Information Security Event: An identified occurrence of a system, service or network state indicating a possible breach of information security policy or failure of safeguards, or a previously unknown situation that may be security relevant.
Information Security Incident: A single or a series of unwanted or unexpected information security events that have a significant probability of compromising business operations and threatening information security.
-- ISO 27001 Standard
It was Sunday of a long weekend and you were enjoying a short break from work. You were feeling good that you would also have a day off the next day. All the sudden, you received an high-priority email on your iPhone. Your IT Director forwarded you and your team a complaint from another company that they received inappropriate email, which was sourced from your public IP address. The IT Director wanted you to look into it and to get back to him.

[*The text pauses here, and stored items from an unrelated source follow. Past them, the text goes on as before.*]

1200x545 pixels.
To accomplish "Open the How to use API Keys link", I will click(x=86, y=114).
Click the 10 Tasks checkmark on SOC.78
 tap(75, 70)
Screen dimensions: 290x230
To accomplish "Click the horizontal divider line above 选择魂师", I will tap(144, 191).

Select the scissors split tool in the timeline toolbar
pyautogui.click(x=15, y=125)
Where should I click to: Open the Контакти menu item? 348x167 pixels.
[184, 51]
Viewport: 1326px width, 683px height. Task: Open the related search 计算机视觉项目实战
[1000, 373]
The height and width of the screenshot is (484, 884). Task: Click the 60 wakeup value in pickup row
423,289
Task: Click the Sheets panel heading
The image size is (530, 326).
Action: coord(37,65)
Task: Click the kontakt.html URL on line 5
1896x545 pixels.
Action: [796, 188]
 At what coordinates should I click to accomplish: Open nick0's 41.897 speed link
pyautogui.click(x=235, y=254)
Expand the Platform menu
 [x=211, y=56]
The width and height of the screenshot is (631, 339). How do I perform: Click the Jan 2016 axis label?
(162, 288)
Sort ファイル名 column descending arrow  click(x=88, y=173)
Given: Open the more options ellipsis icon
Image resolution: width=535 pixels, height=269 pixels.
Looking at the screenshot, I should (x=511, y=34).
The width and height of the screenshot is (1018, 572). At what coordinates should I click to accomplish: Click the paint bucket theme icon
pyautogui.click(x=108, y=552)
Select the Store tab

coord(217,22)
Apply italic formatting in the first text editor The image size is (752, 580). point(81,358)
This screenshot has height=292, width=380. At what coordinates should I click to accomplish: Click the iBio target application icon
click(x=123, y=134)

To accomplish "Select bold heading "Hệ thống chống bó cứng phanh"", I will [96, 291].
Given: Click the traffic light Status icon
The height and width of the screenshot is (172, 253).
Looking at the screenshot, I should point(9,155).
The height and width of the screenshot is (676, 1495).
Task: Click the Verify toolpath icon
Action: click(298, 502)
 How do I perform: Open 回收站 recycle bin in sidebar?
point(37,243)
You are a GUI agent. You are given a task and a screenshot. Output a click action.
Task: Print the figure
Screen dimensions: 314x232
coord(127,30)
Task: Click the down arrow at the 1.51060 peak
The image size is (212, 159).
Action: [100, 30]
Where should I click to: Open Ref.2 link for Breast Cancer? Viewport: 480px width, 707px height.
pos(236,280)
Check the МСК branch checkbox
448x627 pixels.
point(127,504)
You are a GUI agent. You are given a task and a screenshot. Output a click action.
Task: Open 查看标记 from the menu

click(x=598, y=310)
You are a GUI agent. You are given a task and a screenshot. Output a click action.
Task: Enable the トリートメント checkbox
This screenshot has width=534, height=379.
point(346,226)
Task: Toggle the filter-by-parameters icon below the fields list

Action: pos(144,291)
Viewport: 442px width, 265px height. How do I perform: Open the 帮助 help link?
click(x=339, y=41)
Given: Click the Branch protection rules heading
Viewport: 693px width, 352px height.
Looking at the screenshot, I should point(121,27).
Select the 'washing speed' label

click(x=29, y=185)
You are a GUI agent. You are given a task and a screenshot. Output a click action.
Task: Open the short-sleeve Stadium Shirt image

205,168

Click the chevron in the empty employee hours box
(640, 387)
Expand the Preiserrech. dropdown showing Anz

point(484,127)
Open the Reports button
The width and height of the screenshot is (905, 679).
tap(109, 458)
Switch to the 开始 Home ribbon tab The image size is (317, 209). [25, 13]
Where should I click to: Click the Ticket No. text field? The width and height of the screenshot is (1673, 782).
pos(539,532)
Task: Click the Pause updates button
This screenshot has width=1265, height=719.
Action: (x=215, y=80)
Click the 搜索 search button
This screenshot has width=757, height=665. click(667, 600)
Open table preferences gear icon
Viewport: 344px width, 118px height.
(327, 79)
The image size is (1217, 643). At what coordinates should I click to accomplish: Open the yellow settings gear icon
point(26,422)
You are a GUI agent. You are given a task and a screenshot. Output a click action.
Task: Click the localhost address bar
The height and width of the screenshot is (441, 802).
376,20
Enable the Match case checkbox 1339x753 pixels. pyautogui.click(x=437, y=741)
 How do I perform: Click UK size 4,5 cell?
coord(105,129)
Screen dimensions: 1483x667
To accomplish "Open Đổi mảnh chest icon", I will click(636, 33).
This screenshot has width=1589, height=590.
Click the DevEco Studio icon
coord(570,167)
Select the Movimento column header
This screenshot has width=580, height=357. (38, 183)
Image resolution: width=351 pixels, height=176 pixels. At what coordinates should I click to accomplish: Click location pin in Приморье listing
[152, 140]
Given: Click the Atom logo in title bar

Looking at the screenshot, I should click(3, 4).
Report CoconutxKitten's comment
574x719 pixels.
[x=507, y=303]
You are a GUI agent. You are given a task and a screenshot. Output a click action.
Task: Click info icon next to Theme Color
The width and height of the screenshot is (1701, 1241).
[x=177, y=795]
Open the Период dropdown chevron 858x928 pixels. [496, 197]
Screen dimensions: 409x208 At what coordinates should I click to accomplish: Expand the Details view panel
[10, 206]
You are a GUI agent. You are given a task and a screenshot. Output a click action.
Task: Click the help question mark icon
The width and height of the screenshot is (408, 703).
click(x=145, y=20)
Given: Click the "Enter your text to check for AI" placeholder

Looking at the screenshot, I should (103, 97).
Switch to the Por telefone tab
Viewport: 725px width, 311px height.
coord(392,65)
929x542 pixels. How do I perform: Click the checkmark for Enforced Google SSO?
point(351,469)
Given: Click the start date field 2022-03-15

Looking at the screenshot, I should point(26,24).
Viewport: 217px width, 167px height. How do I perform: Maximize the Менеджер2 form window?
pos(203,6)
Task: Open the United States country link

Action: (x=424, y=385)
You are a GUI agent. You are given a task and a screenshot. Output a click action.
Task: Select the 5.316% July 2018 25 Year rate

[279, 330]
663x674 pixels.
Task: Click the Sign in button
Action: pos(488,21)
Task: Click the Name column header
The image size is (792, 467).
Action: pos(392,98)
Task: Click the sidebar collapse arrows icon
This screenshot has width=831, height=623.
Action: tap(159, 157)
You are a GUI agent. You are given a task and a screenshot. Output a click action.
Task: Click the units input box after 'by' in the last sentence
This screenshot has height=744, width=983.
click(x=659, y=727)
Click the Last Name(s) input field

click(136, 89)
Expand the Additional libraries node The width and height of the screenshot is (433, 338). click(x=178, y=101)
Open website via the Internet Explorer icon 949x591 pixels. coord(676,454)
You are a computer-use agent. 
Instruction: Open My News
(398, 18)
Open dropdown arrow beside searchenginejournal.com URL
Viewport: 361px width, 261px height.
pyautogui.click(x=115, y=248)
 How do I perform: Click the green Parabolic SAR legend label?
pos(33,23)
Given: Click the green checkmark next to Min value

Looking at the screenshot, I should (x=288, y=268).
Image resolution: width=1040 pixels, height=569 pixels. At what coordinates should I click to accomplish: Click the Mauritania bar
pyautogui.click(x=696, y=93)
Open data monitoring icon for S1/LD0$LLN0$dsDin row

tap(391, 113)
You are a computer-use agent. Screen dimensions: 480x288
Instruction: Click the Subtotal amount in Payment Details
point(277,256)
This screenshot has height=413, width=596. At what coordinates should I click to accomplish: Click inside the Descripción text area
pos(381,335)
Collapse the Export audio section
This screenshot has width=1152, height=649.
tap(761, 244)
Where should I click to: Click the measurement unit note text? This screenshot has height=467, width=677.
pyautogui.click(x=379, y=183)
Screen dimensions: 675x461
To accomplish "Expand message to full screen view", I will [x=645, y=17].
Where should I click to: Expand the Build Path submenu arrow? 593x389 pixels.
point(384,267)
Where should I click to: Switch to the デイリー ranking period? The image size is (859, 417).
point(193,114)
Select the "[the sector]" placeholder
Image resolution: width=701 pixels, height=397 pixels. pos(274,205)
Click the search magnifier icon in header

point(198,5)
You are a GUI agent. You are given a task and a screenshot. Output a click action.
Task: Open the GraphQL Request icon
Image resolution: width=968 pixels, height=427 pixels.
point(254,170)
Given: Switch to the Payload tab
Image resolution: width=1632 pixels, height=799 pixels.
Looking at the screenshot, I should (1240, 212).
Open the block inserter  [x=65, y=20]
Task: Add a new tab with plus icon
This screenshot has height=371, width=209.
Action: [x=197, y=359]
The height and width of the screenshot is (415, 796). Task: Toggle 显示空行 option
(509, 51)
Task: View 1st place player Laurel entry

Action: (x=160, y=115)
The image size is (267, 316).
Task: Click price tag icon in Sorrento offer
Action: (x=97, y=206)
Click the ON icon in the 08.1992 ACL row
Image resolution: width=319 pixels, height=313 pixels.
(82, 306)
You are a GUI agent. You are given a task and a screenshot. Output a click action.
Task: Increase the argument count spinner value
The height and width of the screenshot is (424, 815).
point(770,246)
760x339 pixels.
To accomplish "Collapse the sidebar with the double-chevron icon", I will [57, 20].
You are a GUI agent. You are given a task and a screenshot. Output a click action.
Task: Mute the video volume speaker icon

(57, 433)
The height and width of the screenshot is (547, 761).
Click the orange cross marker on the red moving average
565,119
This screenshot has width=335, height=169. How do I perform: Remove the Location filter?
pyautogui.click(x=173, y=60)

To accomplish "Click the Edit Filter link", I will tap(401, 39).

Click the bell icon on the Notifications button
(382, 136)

No more time off. You VPN'ed to the corporate. You made a few phone calls and pulled in resources from different departments. Your network engineer confirmed the public IP was the NAT IP of half of the company's outbound traffic, BUT not of the email gateway! "Great", you thought, "We allowed port 25 outbound from internal? Did we turn on outbound logging on port 25?" Bingo. Your firewall engineer told you that it was logged. What else? You had the destination IP, so you asked your WAN engineer to run a NetFlow report.
Fortunately you had all the information you need to pinpoint the infected workstation. You had to beg the bad-luck field engineer to clean up the workstation in the long weekend by himself. Wait a minute. You wondered if you had enough logging information to determine how the workstation had been infected. Your brain had been spinning for the postmortem report. Now you know that enough logging may not be enough.
Do you find the story familiar? Did you experience something similar at work? How does your organization handle incidents? Did you happen to deal with the law enforcement?
And One More Thing: Bad guys know when will be the next major holiday and only the junior InfoSec personnel in the office.